• Page:
BEGIN

Skip to content

Strata: Open Source Library for Efficient MongoDB Backups

If you saw Charity's post back in April, you'll recall that Parse is using MongoDB built on RocksDB ("MongoRocks") in our production MongoDB deployment. MongoRocks combines the MongoDB storage API and RocksDB storage engine to deliver faster writes and more efficient storage utilization compared with MMAP. At Parse we've seen write speed improvements of up to 50x and up to a 90% reduction in disk space. As we have hardened operations and tooling around MongoRocks deployments, we've found another great advantage: it can make doing full and incremental backups incredibly easy!


Backups on Mongo with MMAPv1

Taking backups of our MongoDB replica sets has always been a source of pain at Parse. With a large amount of data (several TB per replica set), it's not reasonable for us to use the mongodump command. It takes hours or days to generate a complete dump file, which must then be shipped off to remote storage. A lack of incremental support also means that we need to store duplicate data, and generate a full dump each time.

Until now, our solution has been to use Amazon EBS snapshots. This has made the process relatively simple:

  1. Issue a db.fsyncLock() and fsync on the backup host
  2. Trigger an EBS snapshot on all EBS volumes in the RAID
  3. Store some metadata consisting of timestamp and the snapshot IDs involved in this backup
  4. Issue a db.fsyncUnlock()

Triggering a snapshot this way takes a matter of seconds. Afterward, the heavy lifting occurs on Amazon's side, which means there's little to orchestrate on our end. After a base snapshot has been created (many hours), an incremental snapshot will usually complete in a matter of minutes. To restore, we simply pull the snapshots for the given timestamp we want.

END

• Rows:
BEGIN

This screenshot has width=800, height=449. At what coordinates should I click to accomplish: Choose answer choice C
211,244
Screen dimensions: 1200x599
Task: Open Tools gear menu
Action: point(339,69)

END

• Exercise tasks:
(1) According to the MongoDB backups page, how large an improvement in write speed has Parse seen with MongoRocks?
(2) Please write out every line of the entries word for word.
The entries have no connection to the text about MongoDB backups.

• In response:
(1) Up to 50x.

(2)
This screenshot has width=800, height=449. At what coordinates should I click to accomplish: Choose answer choice C
211,244
Screen dimensions: 1200x599
Task: Open Tools gear menu
Action: point(339,69)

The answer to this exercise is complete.